Matt Clugston, creative director of Birmingham-based intelligent design and digital innovation specialist Clusta, explains how his business has found a way to compete in the cut-throat world of design.
Competition in the London design scene is fierce. Soho, alone, is host to hundreds of competing agencies and studios, both digital and offline – all looking to make an impression on clients with their progressive design ethic, innovative strategies and boundless enthusiasm for digital content. With this in mind, and being very much a Birmingham-based design studio, it has been somewhat tricky to break into this arena and make an impact on the London scene.
Our strategy worked on a couple of different levels. Firstly, infiltrate the on-line design community, who basically don’t care where you are as long as your work stands out, whilst also acting as a production house on a white label basis for all the major London agencies. From there, the plan was to expand to a point where suddenly people take you seriously.
Having done work for all the major ad agencies it became clear that although it was on a white label basis, the employee turnover at these firms was so quick and so insular that your name suddenly gets banded around the clique of agencies in London.
This then allowed us to contemplate work from their international offices, to a point where a Los Angeles office was realistically viable.
We’ve now found that when we mention we have an LA office, and this is obviously backed up by international agency conversations to that effect, that we’ve suddenly been taken much more seriously as a Birmingham agency.

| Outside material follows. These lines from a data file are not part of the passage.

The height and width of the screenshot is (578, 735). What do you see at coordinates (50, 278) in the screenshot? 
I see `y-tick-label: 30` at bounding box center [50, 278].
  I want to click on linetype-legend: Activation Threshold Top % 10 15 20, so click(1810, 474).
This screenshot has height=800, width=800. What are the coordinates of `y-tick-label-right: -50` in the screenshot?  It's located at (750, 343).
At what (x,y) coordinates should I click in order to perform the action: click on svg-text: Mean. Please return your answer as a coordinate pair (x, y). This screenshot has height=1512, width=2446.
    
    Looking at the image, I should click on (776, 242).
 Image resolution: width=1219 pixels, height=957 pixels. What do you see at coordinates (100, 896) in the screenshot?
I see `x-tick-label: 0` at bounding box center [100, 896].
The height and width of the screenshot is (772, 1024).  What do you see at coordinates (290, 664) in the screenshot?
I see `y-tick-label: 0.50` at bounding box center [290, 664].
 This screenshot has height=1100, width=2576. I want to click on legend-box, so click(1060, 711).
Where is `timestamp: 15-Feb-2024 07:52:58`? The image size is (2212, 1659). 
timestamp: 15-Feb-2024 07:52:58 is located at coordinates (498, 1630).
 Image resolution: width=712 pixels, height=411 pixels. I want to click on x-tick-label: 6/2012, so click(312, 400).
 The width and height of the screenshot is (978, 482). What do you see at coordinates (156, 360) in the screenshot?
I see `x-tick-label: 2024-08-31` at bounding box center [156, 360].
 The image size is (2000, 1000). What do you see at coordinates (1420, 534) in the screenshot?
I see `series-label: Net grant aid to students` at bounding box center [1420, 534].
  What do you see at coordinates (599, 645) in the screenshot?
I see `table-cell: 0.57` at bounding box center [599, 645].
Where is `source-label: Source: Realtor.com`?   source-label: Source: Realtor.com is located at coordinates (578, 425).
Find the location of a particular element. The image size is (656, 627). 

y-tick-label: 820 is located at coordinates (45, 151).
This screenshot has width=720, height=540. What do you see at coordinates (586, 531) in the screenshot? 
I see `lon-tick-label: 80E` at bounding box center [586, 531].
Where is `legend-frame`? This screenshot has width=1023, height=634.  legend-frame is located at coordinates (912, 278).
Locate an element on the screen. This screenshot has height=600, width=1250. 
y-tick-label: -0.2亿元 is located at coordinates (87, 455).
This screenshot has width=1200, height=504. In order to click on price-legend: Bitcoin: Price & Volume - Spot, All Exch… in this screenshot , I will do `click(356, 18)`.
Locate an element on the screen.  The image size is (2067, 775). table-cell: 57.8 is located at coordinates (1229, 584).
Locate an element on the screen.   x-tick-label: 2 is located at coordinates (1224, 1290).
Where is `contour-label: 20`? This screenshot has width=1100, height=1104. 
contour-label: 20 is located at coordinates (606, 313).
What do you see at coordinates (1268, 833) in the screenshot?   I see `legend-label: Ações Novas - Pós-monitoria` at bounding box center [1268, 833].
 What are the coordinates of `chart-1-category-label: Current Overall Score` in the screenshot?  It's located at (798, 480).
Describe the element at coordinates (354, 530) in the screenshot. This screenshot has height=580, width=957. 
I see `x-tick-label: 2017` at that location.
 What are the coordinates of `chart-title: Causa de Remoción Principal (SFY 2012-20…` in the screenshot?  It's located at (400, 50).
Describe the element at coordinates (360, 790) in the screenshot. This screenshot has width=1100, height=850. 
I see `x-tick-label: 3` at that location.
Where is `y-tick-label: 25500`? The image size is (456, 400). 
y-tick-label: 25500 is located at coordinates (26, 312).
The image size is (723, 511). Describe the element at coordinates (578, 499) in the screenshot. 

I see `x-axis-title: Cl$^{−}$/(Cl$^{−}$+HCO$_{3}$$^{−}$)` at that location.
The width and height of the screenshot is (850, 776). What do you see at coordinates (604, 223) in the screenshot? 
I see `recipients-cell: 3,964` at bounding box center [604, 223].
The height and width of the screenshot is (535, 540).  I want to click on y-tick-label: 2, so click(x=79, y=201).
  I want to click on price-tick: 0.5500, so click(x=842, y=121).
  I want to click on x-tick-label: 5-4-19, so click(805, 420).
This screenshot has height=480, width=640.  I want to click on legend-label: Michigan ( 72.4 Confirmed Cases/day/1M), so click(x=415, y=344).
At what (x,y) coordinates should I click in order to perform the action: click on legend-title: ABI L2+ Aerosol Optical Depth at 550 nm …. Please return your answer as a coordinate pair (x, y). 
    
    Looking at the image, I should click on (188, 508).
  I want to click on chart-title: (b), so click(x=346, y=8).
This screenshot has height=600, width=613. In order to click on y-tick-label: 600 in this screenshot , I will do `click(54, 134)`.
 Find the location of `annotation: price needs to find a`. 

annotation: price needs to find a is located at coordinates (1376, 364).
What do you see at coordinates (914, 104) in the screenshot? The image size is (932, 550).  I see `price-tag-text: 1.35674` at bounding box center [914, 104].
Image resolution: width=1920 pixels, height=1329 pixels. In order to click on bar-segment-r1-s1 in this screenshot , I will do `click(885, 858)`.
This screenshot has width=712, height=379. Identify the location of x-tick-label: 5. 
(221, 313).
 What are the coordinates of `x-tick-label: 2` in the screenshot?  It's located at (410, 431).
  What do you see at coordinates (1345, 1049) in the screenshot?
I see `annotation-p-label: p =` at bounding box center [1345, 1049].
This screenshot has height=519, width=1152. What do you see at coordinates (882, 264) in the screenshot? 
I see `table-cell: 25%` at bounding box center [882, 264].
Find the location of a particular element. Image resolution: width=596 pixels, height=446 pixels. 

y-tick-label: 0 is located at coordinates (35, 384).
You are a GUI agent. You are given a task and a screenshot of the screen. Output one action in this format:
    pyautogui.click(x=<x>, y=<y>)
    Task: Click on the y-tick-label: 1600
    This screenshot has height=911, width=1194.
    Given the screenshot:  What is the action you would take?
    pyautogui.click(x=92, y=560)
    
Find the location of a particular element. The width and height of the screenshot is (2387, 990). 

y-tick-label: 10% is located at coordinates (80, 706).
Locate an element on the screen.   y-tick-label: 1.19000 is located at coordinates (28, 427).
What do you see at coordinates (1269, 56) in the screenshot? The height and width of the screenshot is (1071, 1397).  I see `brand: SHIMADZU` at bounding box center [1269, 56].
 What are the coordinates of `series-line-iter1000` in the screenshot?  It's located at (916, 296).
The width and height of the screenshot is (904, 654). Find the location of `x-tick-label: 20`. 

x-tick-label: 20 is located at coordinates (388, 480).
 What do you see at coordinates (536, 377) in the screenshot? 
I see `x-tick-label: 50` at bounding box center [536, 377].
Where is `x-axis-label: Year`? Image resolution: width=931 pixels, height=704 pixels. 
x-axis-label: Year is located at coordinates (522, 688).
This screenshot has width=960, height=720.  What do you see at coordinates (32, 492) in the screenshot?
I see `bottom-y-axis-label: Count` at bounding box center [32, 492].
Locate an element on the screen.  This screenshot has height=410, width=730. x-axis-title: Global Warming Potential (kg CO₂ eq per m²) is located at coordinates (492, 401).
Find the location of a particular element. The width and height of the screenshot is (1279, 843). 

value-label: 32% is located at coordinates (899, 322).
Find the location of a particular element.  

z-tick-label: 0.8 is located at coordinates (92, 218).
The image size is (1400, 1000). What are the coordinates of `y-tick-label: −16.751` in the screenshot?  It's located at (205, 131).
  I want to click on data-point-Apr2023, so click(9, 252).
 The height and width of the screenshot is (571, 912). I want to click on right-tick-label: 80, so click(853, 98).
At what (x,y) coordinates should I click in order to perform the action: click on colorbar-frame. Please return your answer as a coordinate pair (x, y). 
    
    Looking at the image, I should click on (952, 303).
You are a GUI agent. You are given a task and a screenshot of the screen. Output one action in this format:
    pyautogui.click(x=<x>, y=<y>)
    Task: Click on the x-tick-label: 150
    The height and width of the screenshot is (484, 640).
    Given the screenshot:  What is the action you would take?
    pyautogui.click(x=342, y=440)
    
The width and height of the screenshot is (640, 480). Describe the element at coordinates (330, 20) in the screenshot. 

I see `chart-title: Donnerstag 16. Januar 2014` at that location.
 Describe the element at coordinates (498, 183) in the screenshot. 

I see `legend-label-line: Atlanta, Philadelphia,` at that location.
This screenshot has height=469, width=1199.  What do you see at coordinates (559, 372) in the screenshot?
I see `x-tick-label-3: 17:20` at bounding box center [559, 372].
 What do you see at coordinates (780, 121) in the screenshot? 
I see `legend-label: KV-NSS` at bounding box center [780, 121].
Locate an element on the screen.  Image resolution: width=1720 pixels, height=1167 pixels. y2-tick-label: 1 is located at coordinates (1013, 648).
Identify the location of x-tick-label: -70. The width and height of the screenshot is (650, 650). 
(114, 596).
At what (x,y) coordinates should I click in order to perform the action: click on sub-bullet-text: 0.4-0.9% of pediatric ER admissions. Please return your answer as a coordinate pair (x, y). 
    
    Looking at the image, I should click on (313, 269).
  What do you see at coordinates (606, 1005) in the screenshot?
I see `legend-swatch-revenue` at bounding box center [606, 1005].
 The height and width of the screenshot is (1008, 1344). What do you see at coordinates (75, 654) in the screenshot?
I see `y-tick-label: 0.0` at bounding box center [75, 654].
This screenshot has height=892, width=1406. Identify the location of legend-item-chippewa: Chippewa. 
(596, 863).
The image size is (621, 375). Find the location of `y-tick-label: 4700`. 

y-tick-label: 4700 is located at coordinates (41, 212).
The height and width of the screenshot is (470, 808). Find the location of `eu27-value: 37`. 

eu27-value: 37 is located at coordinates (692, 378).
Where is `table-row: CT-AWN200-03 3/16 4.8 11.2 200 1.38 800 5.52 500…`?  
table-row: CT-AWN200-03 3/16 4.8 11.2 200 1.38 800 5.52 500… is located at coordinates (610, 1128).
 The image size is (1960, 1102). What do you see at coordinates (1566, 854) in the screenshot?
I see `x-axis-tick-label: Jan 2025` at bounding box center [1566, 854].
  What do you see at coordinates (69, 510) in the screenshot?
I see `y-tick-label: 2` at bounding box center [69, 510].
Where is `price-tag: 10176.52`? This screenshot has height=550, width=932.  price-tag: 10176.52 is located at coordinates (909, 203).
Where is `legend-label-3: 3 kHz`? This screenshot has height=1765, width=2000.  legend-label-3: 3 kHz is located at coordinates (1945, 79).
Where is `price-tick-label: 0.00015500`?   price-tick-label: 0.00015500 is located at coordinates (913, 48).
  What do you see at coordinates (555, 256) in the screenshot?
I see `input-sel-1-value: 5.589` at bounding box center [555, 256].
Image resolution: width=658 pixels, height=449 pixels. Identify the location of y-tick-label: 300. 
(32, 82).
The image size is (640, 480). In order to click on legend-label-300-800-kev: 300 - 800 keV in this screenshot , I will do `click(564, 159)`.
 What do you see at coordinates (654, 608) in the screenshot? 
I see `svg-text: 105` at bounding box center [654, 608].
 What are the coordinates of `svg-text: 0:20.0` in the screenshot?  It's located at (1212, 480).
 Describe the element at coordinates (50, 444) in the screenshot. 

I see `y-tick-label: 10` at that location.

Now don’t get me wrong, I’m not suggesting for a minute that the only way to get taken seriously as is to open an LA office, but it does seem like a permanent battle sometimes to prove yourself before people trust you can deliver whatever a London agency can.
I’m hoping that this is going to change; it certainly feels like it is. We’ve recently been approached by employees of several major London agencies, who are interested in leaving the large accounts of the more traditional outfits in the capital for the dynamism of a younger organisation, with more bespoke projects. This has bought with it the challenge of addressing the ‘London salary bracket difference’, but Business Link in the West Midlands, who has given us extensive business advice and guidance over the last three years, has once again been instrumental in assisting with the negotiation stages.
I think what’s been evident with our move to the ‘States’ is the lack of discrimination that we’ve come across from being a Birmingham agency – in fact, UK design is adored in the US. The reason there’s not more investment in the sector from our cousins across the Atlantic is that they really need people based out there before you can build up relationships with their clients.
Despite the fact that 90% of production still gets done in Birmingham, we really didn’t secure a single contract until we’d sorted a physical US address – since that point it has poured in. There have been some challenges that we’ve faced and overcome, such as bank accounts and visas, but now we are settled in its very much business as usual.
We’ve found that as long as you have new business, and a client facing account manager present in the US, then almost all the production can be done in the UK despite the time difference. There have even been occasions where the time difference has benefitted us, because we are eight hours ahead it means we have everything done and on their desk for the moment they get in the office.
The strength of our design work has seen us steer a lot of our US clients away from outdated design practices… everything they do is a little safe and about ten years old in industry terms. However, with a little coaxing and some trust, they are more than willing to employ some more progressive design techniques.
The major point at which they differ to the UK is their openness to new technology – although they are not as good on the whole at executing ideas centered on using it. A big ad group out there asked us to produce its own agency website and the idea was for the whole site to be navigable by webcam alone. This is an incredibly brave move for a big corporate agency, but it worked and the site was recently shortlisted for a Cyber Lion at Cannes.